Basic phrases: the start of every Japanese textbook, contained in the thrilling starter conversations. While you may have to hold back your yawns, you don’t have to stress out about remembering them as these are at the heart of the most simple of conversations. How could this simplicity go wrong? Well prepare to be surprised and learn how deep the Japanese language really is.
1. 私の名前は＿＿＿＿です (My name is ______)
It can’t get simpler than introducing yourself. How could you mess up this one? Except that no Japanese really introduces themselves like this . . . ever. Okay, one exception. They sometimes introduce themselves like this when they talk to a foreigner. It’s almost as if for fun they are playing into this mistake that foreigners often make. They did write the textbooks after all.

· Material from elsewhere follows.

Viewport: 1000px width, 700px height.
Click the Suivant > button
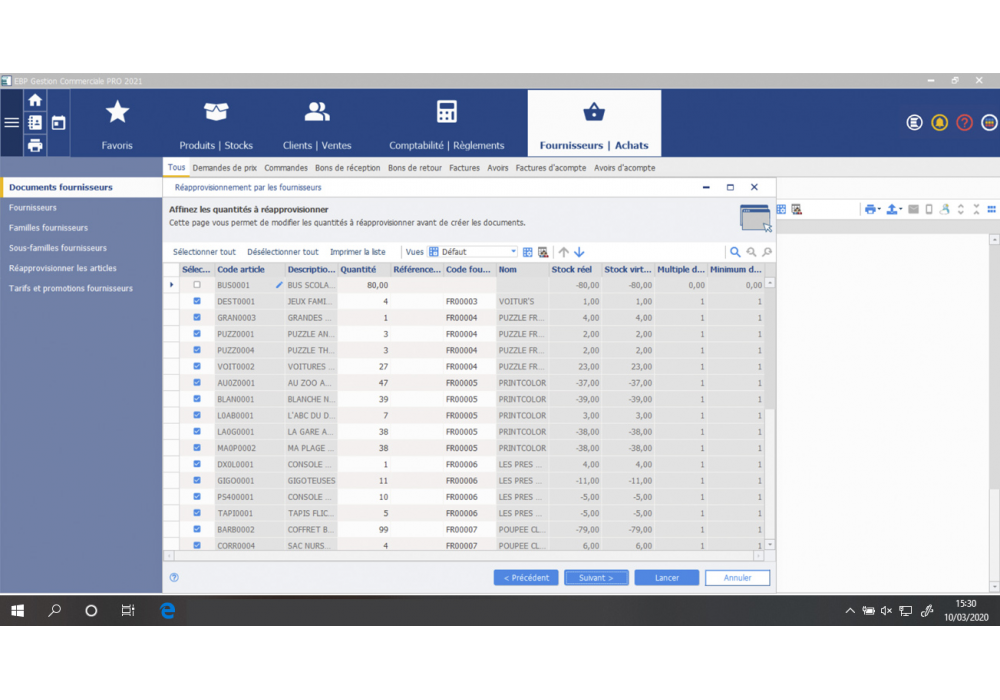coord(596,578)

Fix it: ______です (My name is _____ or I’m ______ )
2. ありがとう (Thank You)
Can’t go wrong with the easiest word in the world to show gratitude. Even people not studying Japanese know this word. Let’s find out how you are using it. Ask yourself the following question:
Did you just spend money (for any simple service or good)? Did you manage to fit in an ありがとう somewhere? Did you thank the cashier at a store or your waiter at a restaurant? You’ve gone wrong. Unless something is done out of the kindness of their heart, ありがとう does not usually belong in a paid situation.
But wait, even when someone goes out of their way to be kind to you for no monetary gain (it happens), sometimes you still aren’t supposed to thank them. You are supposed to apologize to them . . . for going out of their way for showing you kindness.
Did someone just hold a door open for you? Or hold the elevator for you? You didn’t just thank them I hope as you walked through. You actually should’ve apologized to them with a すみません, not thank them with an ありがとう.
Fix: Smile with an ever so slight head nod (sometimes adding a はい depending on the situation)
3. こんにちは (Hello)
We’ve reached the peak of beginner. The start of every conversation. Okay, some of you are clever and already know that it is technically “Good Afternoon,” and is a hello for the afternoon time. So you should be set?
Set until you walk into your company in the afternoon and start saying こんにちは to everyone. No you didn’t! This should actually be おはようございます (Good morning). Yes, I know it’s not the morning. It doesn’t matter.
See a co-worker somewhere while working? Instead of saying hello you might want to just throw in an お疲れ様です (Acknowledging their hard work).
4. さようなら (Goodbye)
We had hello, we might as well throw in a goodbye. Except that さようなら really isn’t a goodbye, but more of a farewell when you don’t expect to see someone again for an extended length of time. But wait, you are a teacher who sees your students every day? Forget what I just said and さようなら them all you want.
But even to the beginner of Japanese they learn this distinction and probably quickly pick up ではまた or じゃまた. Now you should be a pro. That is until you try one of these at your job when you leave (Don’t forget they are already pissed off at your こんにちは). You should have said a combination of お疲れ様です (same as above) and 先に失礼します (I will be rude for leaving before you). And in case you are keeping up, that means お疲れ様です is both a hello and a goodbye.
Okay, but we’re not at work anymore. Finally, you are free of your language shackles. But stop again. Did you just say goodbye on the phone to anyone but a friend/family member? Oops, that should have also been a 失礼します (I will be rude for leaving now)
Note: Even in casual situations, ではまた or じゃまた is often replaced with the more common バイバイ (as this currently seems to be the most preferred way to part ways).
Don’t blame that textbook!
Well, actually please go ahead and do so. Use this to remind yourself how crazy and cool even basic Japanese can be. And yes, I know I’m making some generalizations here, and there are exceptions to the above. But that’s not the point here.